Sunday, July 27, 2008


A bit of a follow-up on my last post about pesticides. There are plenty of folks (including myself) who have backyard vegetable gardens. Not many who have converted their front yard.

I stumbled upon this story from the Windsor Star, where a guy has replaced his entire front lawn with a vegetable garden. A series of raised beds containing tomatoes, beets, peas, beans, lettuce, etc. has taken over the front yard of his average suburban home.

The enactment of local and state/provincial pesticide bans has lots of folks converting from your standard turf grass lawn to perennial bedding plants, native species of tall grasses and wildflowers, etc. This is the first time I've heard of someone converting their entire front yard to a vegetable garden.

I've heard many stories of things like this causing plenty of neighbour tension. Especially in more upscale neighbourhoods where the esthetic is often "environment be damned". That being said, I think the general public mood towards environmental causes has shifted quite a bit over the past 10 years. There are, however, still issues to seriously consider. Native grasses grow much higher then turf grass and along a boulevard or near a driveway can create blind spots where a child playing or riding a bike could be seriously injured or killed.

I am all for the promotion of native species, low-maintenance and drought resistant plants in order to protect the environment. I think it is important to recognize however that letting your backyard (or frontyard) go to hell and then claiming it is "for the environment" is weak. Weeds are weeds so don't hop on the green bandwagon just because you are lazy and can't be bothered to get outside on weekends.
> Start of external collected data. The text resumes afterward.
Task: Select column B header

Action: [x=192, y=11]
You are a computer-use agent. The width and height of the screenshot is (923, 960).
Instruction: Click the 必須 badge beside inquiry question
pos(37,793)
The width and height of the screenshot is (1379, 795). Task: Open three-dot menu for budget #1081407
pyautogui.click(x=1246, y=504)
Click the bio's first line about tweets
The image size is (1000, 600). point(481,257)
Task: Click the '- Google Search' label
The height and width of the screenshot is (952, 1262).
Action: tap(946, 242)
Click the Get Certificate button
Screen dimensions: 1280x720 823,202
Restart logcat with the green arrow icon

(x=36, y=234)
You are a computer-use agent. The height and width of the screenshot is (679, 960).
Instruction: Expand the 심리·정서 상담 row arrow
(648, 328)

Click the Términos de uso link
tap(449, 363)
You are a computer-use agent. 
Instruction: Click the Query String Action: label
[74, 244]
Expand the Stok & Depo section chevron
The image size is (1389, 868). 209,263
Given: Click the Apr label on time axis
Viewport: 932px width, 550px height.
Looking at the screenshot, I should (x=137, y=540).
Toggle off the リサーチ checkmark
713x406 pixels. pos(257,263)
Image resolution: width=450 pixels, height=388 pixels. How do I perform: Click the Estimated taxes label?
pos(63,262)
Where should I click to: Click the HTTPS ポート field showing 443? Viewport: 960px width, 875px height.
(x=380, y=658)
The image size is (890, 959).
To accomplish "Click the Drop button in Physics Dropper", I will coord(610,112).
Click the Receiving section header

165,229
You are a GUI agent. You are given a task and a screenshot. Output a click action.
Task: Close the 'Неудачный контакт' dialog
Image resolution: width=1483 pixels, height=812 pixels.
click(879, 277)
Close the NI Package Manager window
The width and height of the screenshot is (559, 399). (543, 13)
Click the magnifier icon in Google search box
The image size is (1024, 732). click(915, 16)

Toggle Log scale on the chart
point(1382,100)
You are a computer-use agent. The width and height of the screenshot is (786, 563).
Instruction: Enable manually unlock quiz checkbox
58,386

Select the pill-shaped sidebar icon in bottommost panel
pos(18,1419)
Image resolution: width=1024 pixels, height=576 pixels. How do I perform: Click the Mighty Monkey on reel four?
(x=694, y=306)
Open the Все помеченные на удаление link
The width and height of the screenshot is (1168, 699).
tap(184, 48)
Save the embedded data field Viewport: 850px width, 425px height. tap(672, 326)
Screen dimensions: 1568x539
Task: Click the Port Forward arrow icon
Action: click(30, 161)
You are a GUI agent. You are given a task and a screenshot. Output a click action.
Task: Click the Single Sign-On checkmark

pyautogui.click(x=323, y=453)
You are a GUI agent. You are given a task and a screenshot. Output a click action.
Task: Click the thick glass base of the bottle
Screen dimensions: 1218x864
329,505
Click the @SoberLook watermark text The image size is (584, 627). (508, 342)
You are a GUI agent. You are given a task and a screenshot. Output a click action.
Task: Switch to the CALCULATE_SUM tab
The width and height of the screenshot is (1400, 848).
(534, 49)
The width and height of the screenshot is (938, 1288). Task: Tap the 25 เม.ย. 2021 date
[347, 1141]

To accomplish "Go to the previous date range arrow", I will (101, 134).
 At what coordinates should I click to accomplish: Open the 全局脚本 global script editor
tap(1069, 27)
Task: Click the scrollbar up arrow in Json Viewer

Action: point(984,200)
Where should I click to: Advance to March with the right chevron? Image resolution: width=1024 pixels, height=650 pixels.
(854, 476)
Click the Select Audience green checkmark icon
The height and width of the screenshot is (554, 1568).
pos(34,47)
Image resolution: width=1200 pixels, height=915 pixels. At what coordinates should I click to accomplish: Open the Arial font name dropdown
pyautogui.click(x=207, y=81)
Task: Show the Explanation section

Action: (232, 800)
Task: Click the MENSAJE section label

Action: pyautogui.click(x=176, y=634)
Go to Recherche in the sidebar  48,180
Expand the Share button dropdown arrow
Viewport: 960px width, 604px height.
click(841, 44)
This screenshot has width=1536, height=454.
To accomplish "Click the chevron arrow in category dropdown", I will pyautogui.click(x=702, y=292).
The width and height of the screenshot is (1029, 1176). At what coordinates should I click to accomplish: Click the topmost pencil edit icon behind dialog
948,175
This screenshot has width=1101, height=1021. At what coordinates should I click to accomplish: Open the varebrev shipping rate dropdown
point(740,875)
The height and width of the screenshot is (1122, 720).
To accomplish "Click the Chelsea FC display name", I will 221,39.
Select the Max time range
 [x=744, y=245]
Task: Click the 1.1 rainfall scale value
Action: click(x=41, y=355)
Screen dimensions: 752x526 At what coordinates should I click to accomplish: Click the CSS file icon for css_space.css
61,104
I personally have seriously considered taking my side lot and turning it into a large vegetable garden. Our current garden is just a small raised bed, about 6' x 2'. Large enough for a few tomato plants, and some cucumbers and peppers. Last year we tried lettuce but didn't eat it soon enough and it went to seed. I live on a 1/2 acre lot, so I could easily have quite a large garden along the one side. I would even consider planting a couple rows of sweet corn.


xoggoth said...

Potatos are good, you buy the potatos, plant them in a row, feed and water them for 5 months and at the end of that time you get to dig up a row of potatos, one per plant. I was most impressed.

Ca1v1n said...

Well I don't think I would buy potatoes just to plant them. You could take potatoes that have been in the pantry too long to be good to eat.

Oh wait... you were being sarcastic... BAH!